A comment I received many moons ago. I wonder how this person is doing in school now.
A student from my very first year of teaching came back to school yesterday and told me that I had made a huge difference in her life all those years ago. She asked me if I remembered how I paid attention to her in class and how I chose her to represent the class in a public speaking competition. It seemed that just by doing that, I made her feel like she was worth something. At that point in time, she was feeling bad about herself because she had just moved from N(T) stream to N(A) stream and by choosing her to enter the competition, I made her feel special.

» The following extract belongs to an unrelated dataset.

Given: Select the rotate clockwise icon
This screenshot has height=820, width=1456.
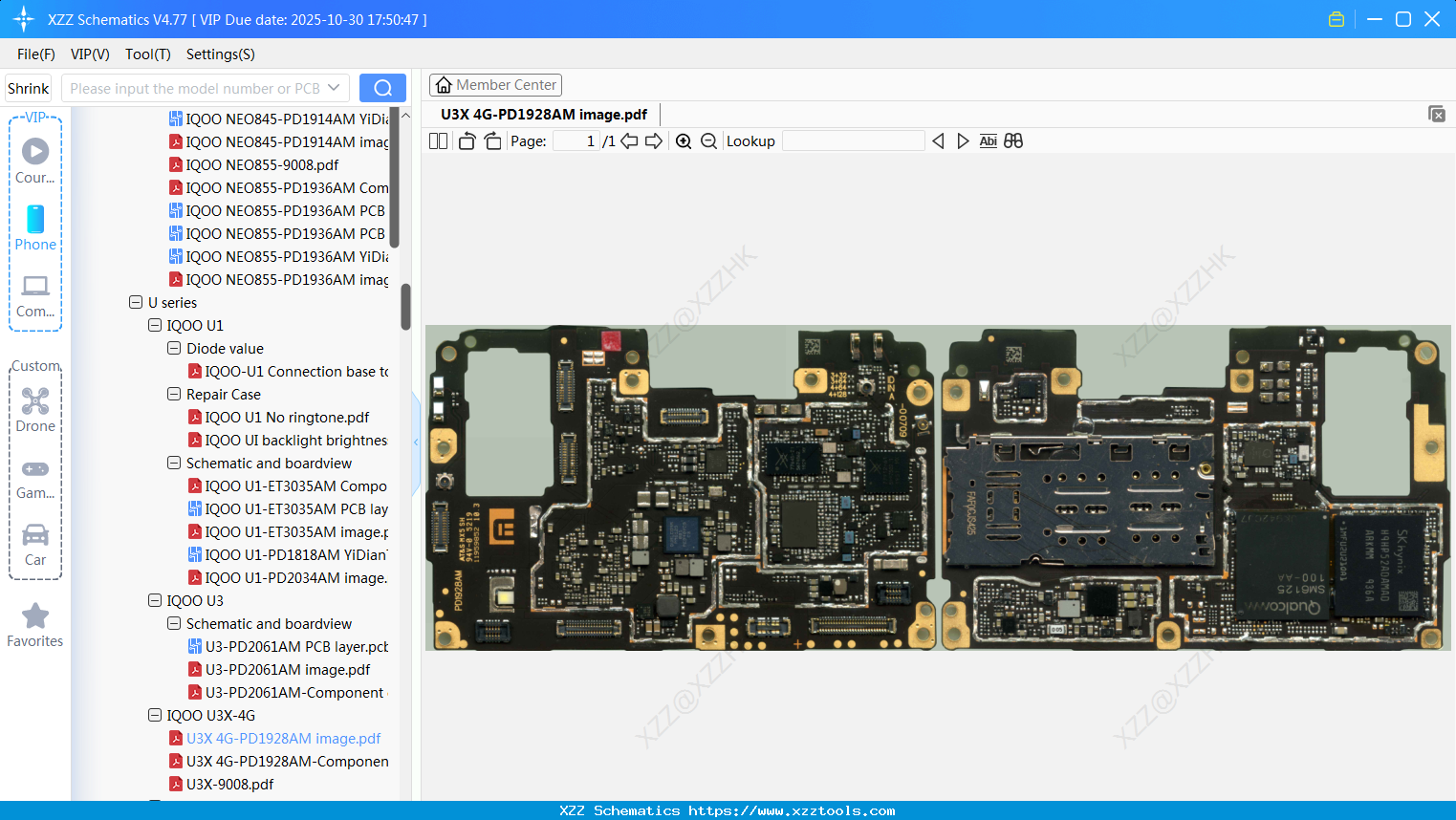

Sometimes, you do so much for some students and they couldn’t care less. Then other times, your decisions and your actions affect them so deeply.
A lot of the time, I get the impulse to quit teaching. If it is not the insane hours during the school term, it’s the administrative work or the difficult students or simply the frustration that nothing you do works. And you start to think that maybe a job that isn’t teaching would be so much better. It doesn’t help when you see people around you getting burnt out and leaving the profession.
And then, once a year, teachers’ day comes around. For me at least, it reminds me why I’m still here – as a teacher and as a teacher in my school. It’s nice to think that you have played a part, no matter how small, in someone’s life – providing them with the means to move on in life and the opportunity to succeed. Of course, not all my students go on to bigger and better things, but many do go on to have decent lives and when they come back to say hi, I’m happy to have seen them grow. And sometimes this overshadows all the pain and exhaustion the job brings.
That said, I wouldn’t mind being paid more.